Data provided
☆ ☆ ☆ ☆ ☆ ☆ ☆

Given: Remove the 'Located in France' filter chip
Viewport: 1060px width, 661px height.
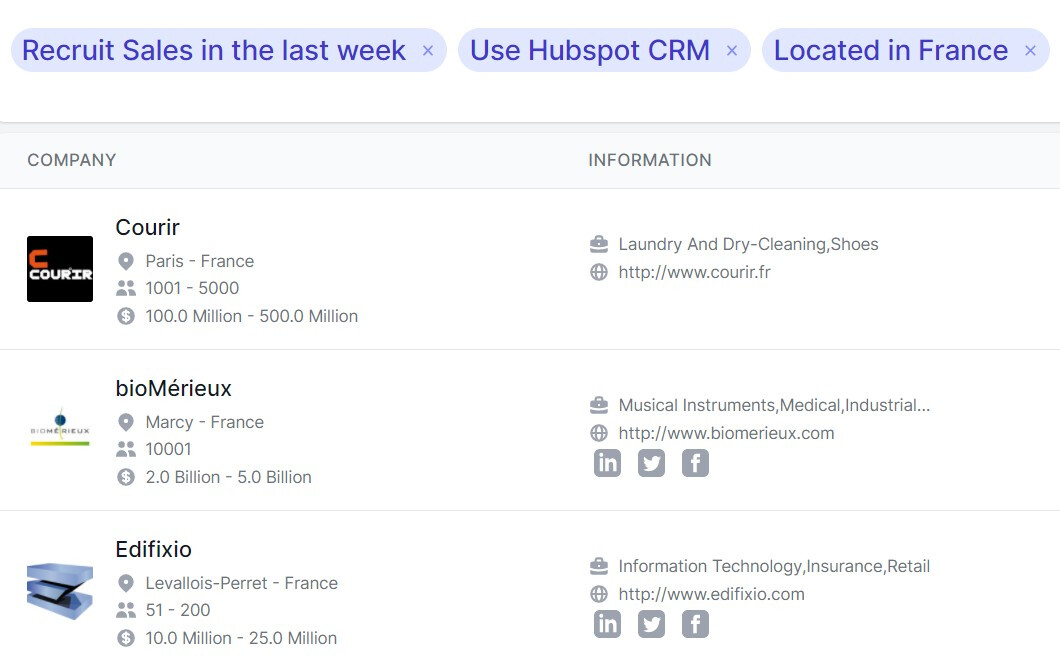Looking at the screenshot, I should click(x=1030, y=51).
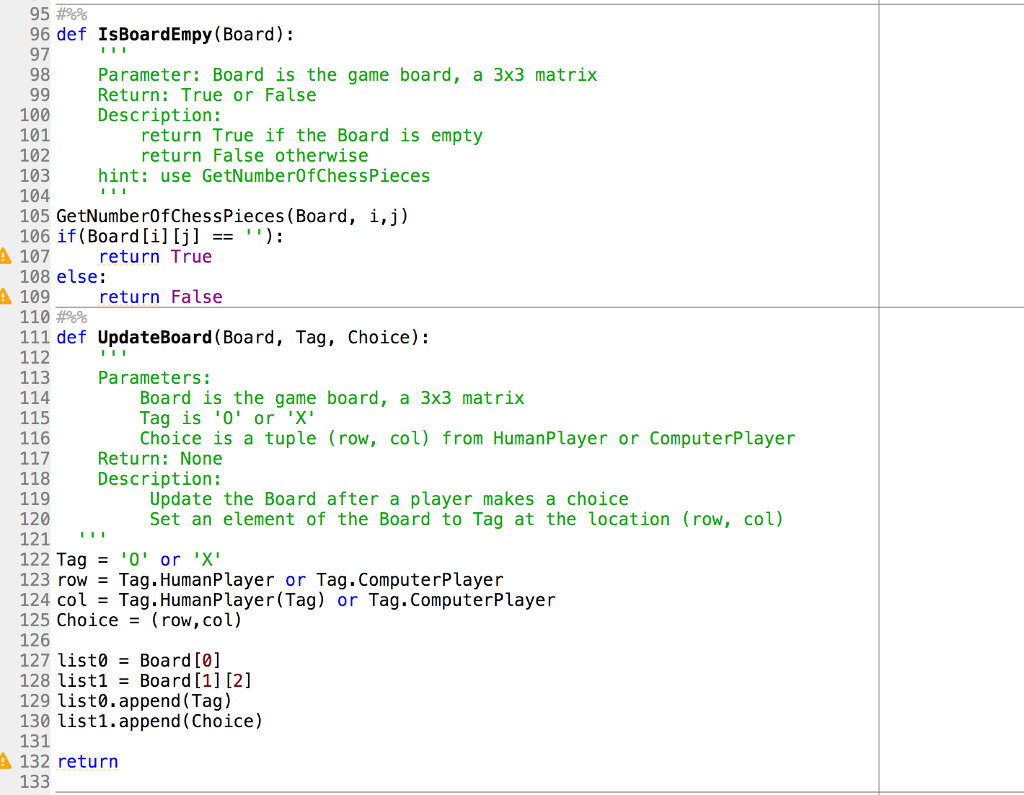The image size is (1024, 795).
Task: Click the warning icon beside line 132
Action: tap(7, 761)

☆ ☆ ☆ ☆ ☆ ☆ ☆

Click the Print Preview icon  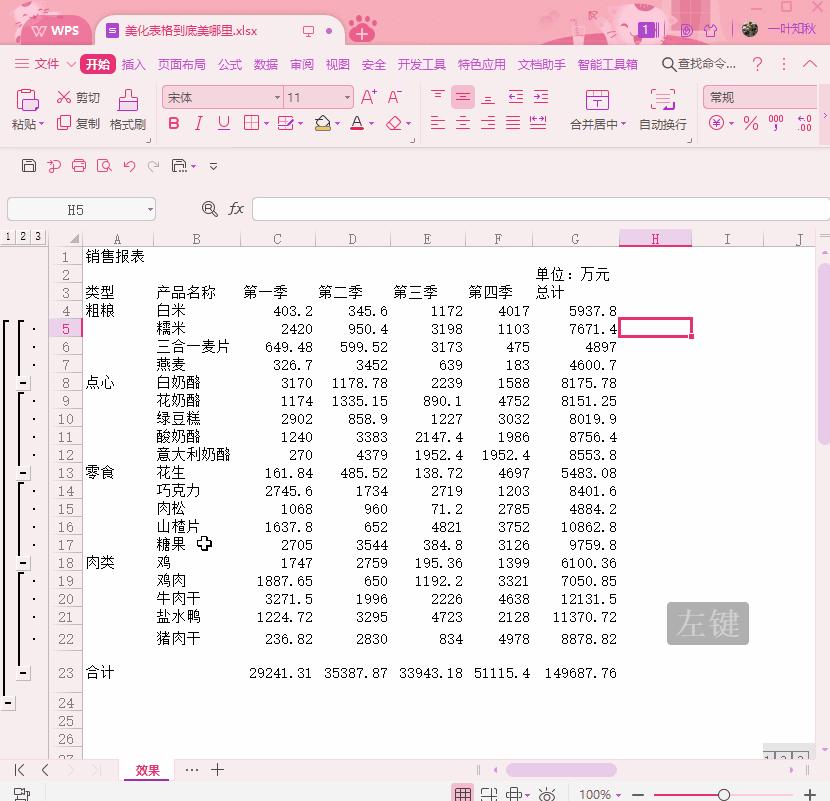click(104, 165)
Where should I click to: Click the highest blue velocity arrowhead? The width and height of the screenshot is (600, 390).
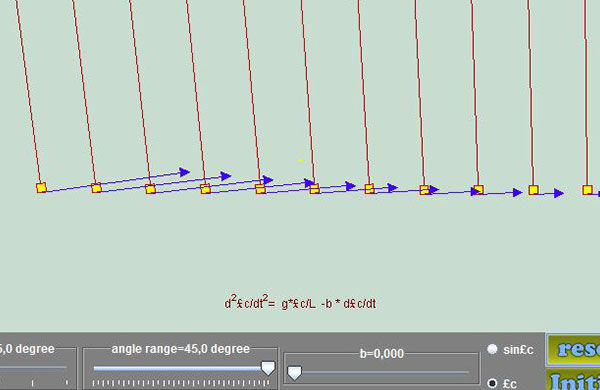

☆ ☆ ☆ ☆ ☆ ☆ ☆

Set down, unchanged, the lines starting with the line that contains "Given: Remove the" and going on through the line that contains "Action: tap(7, 761)". Leave the pictures out of your answer.

Given: Remove the 'Located in France' filter chip
Viewport: 1060px width, 661px height.
Looking at the screenshot, I should click(x=1030, y=51).
The image size is (1024, 795).
Task: Click the warning icon beside line 132
Action: tap(7, 761)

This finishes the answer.